Late last week the United States Supreme Court agreed to review a case regarding whether enforcing homeless camping bans violates the Constitution. “The Supreme Court on Friday agreed to review an appellate court ruling in Johnson v. Grants pass, one of two Ninth Circuit rulings that limited the ability of municipalities to enforce camping bans against involuntarily homeless people with nowhere else to go and when there is not enough shelter space for all of them” reports National Review.
“The court’s decision to hear this case is a welcome development for cities nationwide, but especially in the west, that have suffered from a homelessness crisis largely as a result of the Ninth Circuit’s misguided decision to essentially create a constitutional right to sleep on the streets,” Timothy Sandefur, vice president of legal affairs for the Arizona-based Goldwater Institute, said in an email to National Review.
“The Ninth Circuit’s decision,” he said, “is based on the demeaning notion that people who choose to live in public parks and on sidewalks ‘can’t help it’ — a nonsense idea that hurts both the homeless and the hardworking taxpayers who must suffer from the dangerous conditions caused by the Ninth Circuit’s ruling.” The ruling, he continued, “has destroyed businesses, wrecked public parks, and worsened conditions for the poorest Americans — many of whom need treatment that the Ninth Circuit’s ruling essentially blocks them from receiving. That’s wrong morally and constitutionally, and we look forward to the Supreme Court fixing this judge-created mess.”
National Review reports on the history of the Ninth Circuit’s rulings:
In the 2022 Grants Pass case, the Ninth Circuit ruled 2-1 that the small, lower-income city of Grants Pass in southern Oregon can’t enforce anti-camping ordinances “against homeless persons for the mere act of sleeping outside with rudimentary protection from the elements, or for sleeping in their car at night, when there is no other place in the City to go.”
That case came on the heels of a 2018 ruling in Martin v. Boise, in which the lower court held that enforcing criminal anti-camping restrictions on people who don’t have “access to temporary shelter” violates the Eighth Amendment’s ban on cruel and unusual punishment.

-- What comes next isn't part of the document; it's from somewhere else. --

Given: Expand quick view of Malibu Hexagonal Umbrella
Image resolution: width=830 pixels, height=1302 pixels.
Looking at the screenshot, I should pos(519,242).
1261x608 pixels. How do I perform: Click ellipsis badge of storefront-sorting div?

The Ninth Circuit’s rulings in those cases apply to the nine Western states in its jurisdiction. Grants Pass petitioned the Supreme Court in August, arguing that the Ninth Circuit’s ruling conflicts with rulings by the California Supreme Court and the Eleventh Circuit. The Johnson v. Grants Pass case offered the Ninth Circuit an opportunity to course correct after its Martin ruling, lawyers for the city wrote. Instead, the court “doubled down” and denied a rehearing “over the objections of 17 active and senior judges, who explained that the Ninth Circuit should have reconsidered this ill-conceived judicial experiment,” they wrote.
The Grants Pass lawyers contend that there is no reliable way for a police officer to determine if someone is “involuntarily” homeless, or to know precisely how many homeless people are on the streets and how many open shelter beds are available at any time.
“Time is of the essence,” they wrote. “The consequences of inaction are dire for those living both in and near encampments: crime, fires, the re-emergence of medieval diseases, environmental harm, and record levels of drug overdoses and deaths on public streets.”
More than two dozen amicus briefs, representing the perspective of hundreds of groups and people — including big city leaders, politicians, civic groups, business organizations, downtown residents, law-enforcement leaders, state attorneys general, and conservative think-tankers — were filed late last year urging the Supreme Court to overturn the Ninth Circuit ruling.
The briefs said that the homeless camps in their cities and states have become “hubs of drug abuse,” have “overwhelmed” parks, fouled waterways with “human waste” and “toxic materials,” littered youth-baseball dugout with drug paraphernalia and dirty needles, and have been the sites for rising numbers of fires and drug-overdose deaths.